The answer is that you can only delegate these things to the extent you're able and willing to critically evaluate the quality and basis of the advice (since you have no mechanism to align incentives). And I'd be shocked if you could come up with a single broadly trustworthy news source evaluation organization -- I am not aware of one, are you? Assuming there is one, how would it stay that way longer term?
I don't understand your argument. Obviously, if you refuse to delegate any decision you make to experts, you will make worse decisions. If evaluating news media isn't your full-time job, you will do a poorer job of it than someone who was trained to do it and has years of experience and context to do it with.
You seem to be under the weird impression that I'm saying all experts are trustworthy. No, obviously not. I don't trust Max Boot (I trust Tucker Carlson far less). I'm selective about who I delegate parts of my decisionmaking to, and you should be too.
Again: the point isn't that NewsGuard is good (I have no idea if it is). The point is that the very concept of NewsGuard doesn't offend reason or civic virtue.
I'm wondering if we're talking past each other because each of us has a different idea what "delegating" means in this discussion. I'm not against consulting various "fact checking" services to help inform my opinion and help uncover pointers to relevant evidence I can follow up on my own if I wish to. I would however neither trust their impartiality, nor believe that they have some inherent magical expertise that would make them vastly better at those evaluations than me (in both cases: what would the selection function for this look like and why wouldn't it equally apply to news in the first place? News sources don't thrive by giving their readers hard to swallow, non-partisan facts and evaluation – they are inherently tribal).
But "delegating" to me means completely offloading some task to a third party, even if it's one you've vetted before and maybe periodically check on.
To me, delegation in this sense for what news sources I expose myself to offends both reason and civic virtue.

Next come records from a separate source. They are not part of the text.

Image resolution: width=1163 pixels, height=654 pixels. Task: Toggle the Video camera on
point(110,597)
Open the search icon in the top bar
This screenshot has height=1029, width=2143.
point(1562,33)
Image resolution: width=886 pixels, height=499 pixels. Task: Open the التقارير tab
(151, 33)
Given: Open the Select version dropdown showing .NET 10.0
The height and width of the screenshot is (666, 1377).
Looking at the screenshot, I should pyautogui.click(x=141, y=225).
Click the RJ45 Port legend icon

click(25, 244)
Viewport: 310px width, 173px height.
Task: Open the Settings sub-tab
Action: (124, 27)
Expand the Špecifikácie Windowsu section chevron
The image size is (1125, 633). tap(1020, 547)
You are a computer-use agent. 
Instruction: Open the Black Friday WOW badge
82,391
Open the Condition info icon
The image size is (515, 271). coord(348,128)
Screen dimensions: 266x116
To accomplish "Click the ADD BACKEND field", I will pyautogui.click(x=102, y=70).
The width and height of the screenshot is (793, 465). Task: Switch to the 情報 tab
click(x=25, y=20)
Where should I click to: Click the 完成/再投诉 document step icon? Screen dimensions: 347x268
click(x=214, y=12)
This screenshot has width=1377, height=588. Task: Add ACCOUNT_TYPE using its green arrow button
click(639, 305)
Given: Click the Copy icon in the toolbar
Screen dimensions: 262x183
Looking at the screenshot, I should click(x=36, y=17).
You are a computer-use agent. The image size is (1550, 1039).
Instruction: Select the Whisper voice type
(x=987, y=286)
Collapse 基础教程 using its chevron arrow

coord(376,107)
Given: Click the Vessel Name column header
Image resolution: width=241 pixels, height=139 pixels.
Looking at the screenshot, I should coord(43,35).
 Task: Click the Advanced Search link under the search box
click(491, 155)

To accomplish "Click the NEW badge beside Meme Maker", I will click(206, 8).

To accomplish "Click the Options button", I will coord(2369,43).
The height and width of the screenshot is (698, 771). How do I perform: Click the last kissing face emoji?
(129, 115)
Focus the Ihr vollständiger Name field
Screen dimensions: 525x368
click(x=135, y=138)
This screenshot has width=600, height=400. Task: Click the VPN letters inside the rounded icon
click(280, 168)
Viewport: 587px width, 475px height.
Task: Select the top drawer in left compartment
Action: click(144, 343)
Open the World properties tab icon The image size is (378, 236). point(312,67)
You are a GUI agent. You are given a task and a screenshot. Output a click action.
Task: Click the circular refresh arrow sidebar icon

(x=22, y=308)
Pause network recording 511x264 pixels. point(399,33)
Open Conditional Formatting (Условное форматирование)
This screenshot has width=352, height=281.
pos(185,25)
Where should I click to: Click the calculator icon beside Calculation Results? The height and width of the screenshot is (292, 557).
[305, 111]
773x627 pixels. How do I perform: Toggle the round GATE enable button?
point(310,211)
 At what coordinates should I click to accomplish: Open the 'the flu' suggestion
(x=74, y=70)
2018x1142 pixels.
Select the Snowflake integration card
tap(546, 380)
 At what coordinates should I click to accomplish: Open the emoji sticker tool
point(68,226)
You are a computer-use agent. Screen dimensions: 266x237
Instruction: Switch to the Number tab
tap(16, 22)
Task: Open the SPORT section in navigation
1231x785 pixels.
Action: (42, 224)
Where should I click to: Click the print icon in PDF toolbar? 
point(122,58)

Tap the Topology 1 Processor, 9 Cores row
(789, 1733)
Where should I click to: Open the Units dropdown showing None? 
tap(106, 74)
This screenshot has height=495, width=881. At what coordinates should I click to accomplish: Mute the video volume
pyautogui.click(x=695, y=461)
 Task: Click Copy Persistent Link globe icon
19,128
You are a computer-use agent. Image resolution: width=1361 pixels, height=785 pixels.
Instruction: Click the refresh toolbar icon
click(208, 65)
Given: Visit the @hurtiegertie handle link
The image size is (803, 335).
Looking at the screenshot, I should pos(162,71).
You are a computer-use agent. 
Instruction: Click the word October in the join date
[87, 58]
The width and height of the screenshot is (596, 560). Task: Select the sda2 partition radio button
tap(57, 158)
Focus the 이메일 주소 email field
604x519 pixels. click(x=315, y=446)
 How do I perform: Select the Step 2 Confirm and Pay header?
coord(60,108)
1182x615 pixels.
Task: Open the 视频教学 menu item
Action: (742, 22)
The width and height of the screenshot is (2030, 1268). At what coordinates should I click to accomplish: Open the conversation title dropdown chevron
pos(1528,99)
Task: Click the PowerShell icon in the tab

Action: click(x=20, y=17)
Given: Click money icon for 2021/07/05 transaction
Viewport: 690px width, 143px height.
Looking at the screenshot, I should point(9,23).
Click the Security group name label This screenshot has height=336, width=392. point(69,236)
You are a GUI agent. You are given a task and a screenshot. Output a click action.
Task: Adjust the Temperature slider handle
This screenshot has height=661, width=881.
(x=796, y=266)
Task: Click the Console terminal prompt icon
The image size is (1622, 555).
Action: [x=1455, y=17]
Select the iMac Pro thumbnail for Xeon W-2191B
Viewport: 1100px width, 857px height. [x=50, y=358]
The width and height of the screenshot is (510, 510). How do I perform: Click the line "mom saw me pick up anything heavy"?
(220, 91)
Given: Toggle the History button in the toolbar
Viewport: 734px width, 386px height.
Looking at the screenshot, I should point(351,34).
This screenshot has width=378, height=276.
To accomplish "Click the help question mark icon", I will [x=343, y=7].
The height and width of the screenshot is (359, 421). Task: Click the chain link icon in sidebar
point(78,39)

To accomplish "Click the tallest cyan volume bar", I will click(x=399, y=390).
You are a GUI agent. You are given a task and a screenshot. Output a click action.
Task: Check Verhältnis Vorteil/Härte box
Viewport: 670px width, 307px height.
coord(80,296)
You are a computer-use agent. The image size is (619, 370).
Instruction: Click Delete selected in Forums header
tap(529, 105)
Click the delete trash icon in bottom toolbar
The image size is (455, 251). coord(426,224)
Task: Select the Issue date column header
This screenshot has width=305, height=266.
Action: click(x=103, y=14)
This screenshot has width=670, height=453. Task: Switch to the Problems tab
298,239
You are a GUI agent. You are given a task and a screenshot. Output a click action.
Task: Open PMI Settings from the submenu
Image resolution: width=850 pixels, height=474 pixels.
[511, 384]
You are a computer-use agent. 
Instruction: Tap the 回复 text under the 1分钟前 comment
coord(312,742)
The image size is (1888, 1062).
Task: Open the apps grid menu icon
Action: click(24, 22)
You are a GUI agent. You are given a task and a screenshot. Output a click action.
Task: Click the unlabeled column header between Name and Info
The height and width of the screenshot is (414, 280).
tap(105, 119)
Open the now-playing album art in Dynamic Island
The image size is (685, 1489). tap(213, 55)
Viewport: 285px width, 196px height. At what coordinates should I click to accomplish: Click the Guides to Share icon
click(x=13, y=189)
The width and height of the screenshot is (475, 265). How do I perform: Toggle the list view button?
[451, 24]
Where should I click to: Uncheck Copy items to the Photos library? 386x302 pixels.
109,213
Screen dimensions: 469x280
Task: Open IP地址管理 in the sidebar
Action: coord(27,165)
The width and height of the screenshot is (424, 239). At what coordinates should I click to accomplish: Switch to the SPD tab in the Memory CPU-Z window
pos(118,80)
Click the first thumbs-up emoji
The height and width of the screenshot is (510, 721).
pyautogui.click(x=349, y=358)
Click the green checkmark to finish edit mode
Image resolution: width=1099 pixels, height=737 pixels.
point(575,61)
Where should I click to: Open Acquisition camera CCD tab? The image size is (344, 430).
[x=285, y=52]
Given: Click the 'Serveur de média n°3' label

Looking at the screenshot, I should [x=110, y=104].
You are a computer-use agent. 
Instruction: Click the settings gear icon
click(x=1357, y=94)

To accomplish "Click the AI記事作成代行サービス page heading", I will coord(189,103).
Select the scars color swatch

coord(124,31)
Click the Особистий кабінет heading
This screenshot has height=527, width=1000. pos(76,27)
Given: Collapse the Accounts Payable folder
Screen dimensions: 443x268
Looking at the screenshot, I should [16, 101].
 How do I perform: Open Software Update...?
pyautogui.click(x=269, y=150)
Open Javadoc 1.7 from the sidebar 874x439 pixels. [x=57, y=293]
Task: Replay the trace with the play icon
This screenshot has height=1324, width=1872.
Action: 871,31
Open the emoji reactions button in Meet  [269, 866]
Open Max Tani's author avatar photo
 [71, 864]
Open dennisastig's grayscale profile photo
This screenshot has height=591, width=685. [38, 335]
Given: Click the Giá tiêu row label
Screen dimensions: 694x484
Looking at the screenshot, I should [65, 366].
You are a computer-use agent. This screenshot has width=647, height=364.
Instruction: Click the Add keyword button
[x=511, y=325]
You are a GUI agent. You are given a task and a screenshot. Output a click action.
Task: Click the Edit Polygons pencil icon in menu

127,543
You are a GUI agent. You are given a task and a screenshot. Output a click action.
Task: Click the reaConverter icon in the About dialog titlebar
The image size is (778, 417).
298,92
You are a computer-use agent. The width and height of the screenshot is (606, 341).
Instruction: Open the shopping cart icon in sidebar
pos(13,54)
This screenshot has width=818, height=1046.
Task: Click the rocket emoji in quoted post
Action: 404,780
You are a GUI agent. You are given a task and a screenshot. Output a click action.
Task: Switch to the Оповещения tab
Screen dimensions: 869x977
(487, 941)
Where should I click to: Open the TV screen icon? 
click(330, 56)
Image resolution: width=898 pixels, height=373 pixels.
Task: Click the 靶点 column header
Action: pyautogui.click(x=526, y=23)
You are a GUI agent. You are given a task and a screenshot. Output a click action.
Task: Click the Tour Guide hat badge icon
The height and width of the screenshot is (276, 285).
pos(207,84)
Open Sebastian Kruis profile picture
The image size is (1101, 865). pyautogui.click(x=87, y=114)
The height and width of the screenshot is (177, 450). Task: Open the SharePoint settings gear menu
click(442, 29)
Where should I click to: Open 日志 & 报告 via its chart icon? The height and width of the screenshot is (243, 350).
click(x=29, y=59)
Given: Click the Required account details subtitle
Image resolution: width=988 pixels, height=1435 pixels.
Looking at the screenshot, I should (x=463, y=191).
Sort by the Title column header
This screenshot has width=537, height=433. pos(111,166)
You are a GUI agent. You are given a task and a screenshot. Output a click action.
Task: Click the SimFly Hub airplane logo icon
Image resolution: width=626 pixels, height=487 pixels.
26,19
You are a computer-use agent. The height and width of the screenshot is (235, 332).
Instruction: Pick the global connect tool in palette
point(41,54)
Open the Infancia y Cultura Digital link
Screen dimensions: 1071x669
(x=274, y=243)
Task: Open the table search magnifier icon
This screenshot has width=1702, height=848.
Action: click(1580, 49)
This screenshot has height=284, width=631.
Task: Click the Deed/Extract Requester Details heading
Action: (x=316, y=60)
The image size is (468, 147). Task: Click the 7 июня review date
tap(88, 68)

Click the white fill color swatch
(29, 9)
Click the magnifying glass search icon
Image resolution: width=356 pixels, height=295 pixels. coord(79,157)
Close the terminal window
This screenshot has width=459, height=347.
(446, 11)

I don't believe in the existence of particularly trustworthy new sources with broad coverage. That such trust is misplaced is easy to verify by picking a few particular examples where you can dig in a bit yourself. Therefore one should be able to get useful information from people one disagrees with or even believes to be evil or dishonest, as long as they're at least periodically willing to make cogent, evidence based arguments. I can despise Tucker Carlson and still agree with him on his evaluation of Max Boot, by looking up the evidence he presents and validating if it supports his claims. Same with Chomsky, Engelhardt etc.